As a composer of concert music until now I’ve got a lot to learn when it comes to production. I’ve built my first template ever now with VEP and Cubase. Now I need to go through every instrument and use the right microphones and positions.

So as a beginner on this, I want to ask how you do that. Many libraries come with several microphone positions. Do you use the mic settings in each library or do you use something like Virtual Sound Stage for microphone positions and panning?

My template is mostly orchestral, but with a lot of ethnic percussion, instruments and singers. Also some synths for pads and sound effects. 

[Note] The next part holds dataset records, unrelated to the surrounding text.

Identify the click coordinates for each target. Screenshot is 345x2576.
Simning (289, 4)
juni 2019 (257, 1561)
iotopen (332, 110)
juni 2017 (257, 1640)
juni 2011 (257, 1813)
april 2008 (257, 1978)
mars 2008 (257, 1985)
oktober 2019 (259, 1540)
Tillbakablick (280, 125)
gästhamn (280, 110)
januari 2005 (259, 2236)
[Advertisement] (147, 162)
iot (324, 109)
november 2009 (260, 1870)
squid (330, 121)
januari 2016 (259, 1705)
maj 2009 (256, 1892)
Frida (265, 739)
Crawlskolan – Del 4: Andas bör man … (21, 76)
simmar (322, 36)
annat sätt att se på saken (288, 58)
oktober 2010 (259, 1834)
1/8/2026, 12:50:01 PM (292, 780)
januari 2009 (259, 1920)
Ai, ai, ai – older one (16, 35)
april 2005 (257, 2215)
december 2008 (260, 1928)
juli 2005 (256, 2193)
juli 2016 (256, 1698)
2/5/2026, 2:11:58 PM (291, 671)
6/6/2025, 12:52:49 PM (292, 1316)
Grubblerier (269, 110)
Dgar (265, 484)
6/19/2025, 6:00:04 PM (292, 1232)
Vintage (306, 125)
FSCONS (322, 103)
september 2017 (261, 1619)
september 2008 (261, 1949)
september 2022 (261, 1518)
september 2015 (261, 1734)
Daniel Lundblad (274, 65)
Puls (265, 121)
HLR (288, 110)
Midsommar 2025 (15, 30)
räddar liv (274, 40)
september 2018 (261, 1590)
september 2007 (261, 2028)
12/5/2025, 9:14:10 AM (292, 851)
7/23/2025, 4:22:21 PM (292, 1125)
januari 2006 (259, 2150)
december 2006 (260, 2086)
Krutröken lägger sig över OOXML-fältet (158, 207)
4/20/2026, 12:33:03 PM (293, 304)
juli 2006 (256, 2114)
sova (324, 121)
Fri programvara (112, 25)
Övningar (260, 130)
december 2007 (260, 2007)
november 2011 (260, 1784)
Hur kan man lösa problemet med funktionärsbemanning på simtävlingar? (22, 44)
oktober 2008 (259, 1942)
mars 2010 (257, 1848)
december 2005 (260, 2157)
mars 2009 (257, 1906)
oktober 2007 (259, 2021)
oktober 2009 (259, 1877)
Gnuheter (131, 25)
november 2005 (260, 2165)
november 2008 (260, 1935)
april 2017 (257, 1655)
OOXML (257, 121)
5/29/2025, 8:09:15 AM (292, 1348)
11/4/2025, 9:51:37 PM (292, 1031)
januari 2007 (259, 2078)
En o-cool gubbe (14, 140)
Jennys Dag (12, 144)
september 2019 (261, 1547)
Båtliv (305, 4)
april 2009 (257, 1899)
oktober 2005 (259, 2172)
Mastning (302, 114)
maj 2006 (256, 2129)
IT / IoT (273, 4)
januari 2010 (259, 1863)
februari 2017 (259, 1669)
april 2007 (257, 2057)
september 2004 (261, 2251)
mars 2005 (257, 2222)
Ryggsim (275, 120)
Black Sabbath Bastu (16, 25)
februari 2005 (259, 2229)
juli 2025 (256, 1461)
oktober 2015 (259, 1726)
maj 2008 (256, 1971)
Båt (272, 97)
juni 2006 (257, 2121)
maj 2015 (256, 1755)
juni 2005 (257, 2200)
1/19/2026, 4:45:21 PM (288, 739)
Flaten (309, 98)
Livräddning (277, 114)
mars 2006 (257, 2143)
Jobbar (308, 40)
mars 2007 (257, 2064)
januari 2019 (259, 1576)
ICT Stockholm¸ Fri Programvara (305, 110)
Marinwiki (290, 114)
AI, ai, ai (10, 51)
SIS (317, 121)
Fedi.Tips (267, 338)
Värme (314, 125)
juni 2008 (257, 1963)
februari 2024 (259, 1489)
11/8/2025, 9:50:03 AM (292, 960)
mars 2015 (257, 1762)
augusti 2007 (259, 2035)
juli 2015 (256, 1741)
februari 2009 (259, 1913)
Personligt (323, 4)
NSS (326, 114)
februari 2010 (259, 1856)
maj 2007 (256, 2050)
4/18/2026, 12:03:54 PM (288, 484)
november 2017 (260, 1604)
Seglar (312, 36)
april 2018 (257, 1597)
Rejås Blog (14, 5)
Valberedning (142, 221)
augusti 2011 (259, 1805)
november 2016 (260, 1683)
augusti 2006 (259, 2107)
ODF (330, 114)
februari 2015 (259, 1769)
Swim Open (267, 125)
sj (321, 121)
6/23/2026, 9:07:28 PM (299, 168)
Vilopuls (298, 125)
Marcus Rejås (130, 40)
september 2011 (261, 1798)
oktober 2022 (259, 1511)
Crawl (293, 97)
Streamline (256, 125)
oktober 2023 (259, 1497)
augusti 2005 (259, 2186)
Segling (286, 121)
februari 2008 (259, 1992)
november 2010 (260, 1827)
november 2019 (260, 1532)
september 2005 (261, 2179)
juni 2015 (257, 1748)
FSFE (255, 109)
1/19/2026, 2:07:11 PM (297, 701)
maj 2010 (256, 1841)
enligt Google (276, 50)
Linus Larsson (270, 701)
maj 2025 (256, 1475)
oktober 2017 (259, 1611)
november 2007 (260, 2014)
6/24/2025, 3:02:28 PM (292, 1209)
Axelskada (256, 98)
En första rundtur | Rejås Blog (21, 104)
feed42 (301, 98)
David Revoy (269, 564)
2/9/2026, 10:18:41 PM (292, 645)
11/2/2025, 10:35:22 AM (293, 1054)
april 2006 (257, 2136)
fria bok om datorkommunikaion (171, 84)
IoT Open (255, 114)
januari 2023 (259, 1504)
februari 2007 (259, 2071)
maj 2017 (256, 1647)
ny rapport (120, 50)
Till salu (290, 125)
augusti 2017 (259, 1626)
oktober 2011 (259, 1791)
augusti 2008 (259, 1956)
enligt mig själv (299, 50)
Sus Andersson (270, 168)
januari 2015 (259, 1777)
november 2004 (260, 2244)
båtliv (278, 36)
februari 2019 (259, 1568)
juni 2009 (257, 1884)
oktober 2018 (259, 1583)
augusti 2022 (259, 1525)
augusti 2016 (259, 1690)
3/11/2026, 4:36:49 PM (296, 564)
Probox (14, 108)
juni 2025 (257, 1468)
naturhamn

I really don’t know where to start here. Microphone positioning in the library vs Virtual Sound Stage or similar.


----------



## Jdiggity1 (Nov 17, 2017)

You start by experimenting and learning.
Find a track you like that you can reference, and try to achieve the same sound.
Listen analytically and see if you can describe the characteristics, and compare to the sound of your libraries. Think about the panning/stereo field and width. Does it sound harsh, dull, boomy, close, far away, etc.
If you have multiple mic positions, then play around with them first, they can often get you most if not all of the way there.
Tweak with plugins where necessary.

However, if you want to save on RAM, then it is also possible to achieve great results with just one mic position and some nifty mix techniques.

My answer might be a bit vague, but there's not really a correct starting point. The important thing is just to *start*.


----------